Engagement Prediction

Algorithm
Use Cases

Prerequisites

Before you start using our Recommender algorithm, ensure you’ve:
  1. Created a schema
  1. Integrated code to process your data and installed Begin’s Android SDK
  1. Created a project with the objective “Predict User Engagement”
Learning usually takes about 30 minutes.

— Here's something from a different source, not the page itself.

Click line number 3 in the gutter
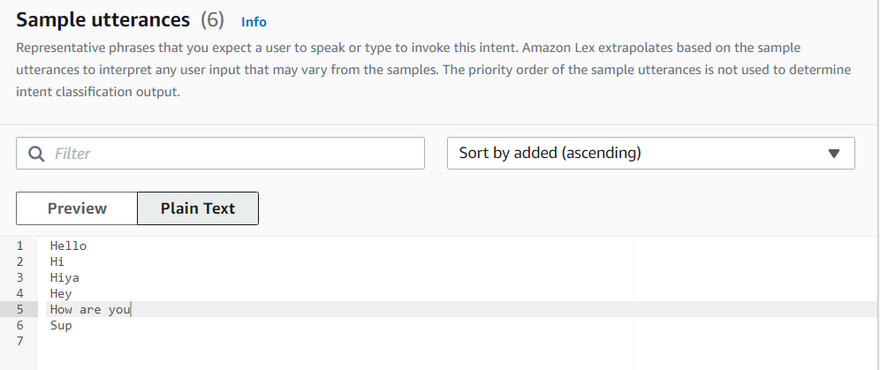Viewport: 880px width, 370px height. click(x=20, y=277)
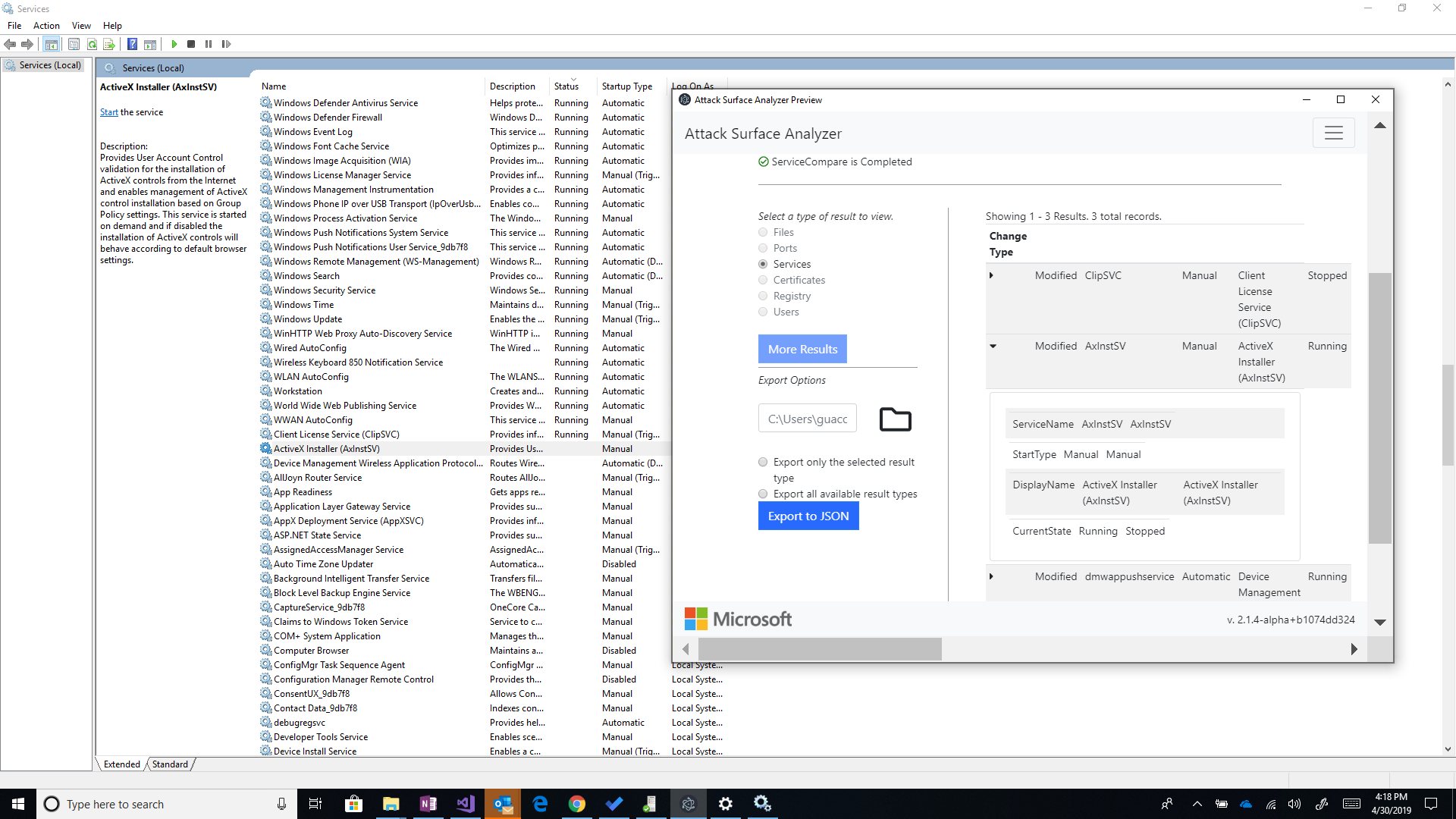Expand the ClipSVC result row arrow
The width and height of the screenshot is (1456, 819).
tap(993, 275)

Once complete, your machine learning algorithm is ready to be used on your mobile device, browser, connected vehicles, or server applications.

Procedure

In order to infer a user engagement with an object, follow the initialization step:
import ai.begin.android.core.BeginWorker; BeginWorker beginWorker = new BeginWorker("APP_ID", "LICENSE_KEY", getApplicationContext());
To use your trained algorithm, input the following code:
BeginWorker.getInstance().predictEngagement("project_id", "user_id", "target_object_id", new ResponseInterface() { @Override public void success(JsonElement obj) { Log.d("Begin API Response", obj.toString()); } @Override public void error(Object obj) { Log.d("Begin API Response", obj.toString()); } });
This will return a predicted interaction between the provided user and the object. The possible interactions are:
  • INTERACTS_POSITIVE
  • INTERACTS_NEGATIVE
  • INTERACTS_NEUTRAL
  • NOT_FOUND (in the case one of the parameters provided is not available)
 
If you performed the initial processing in Python, you can still use the algorithm with other SDKs like Android or iOS SDKs.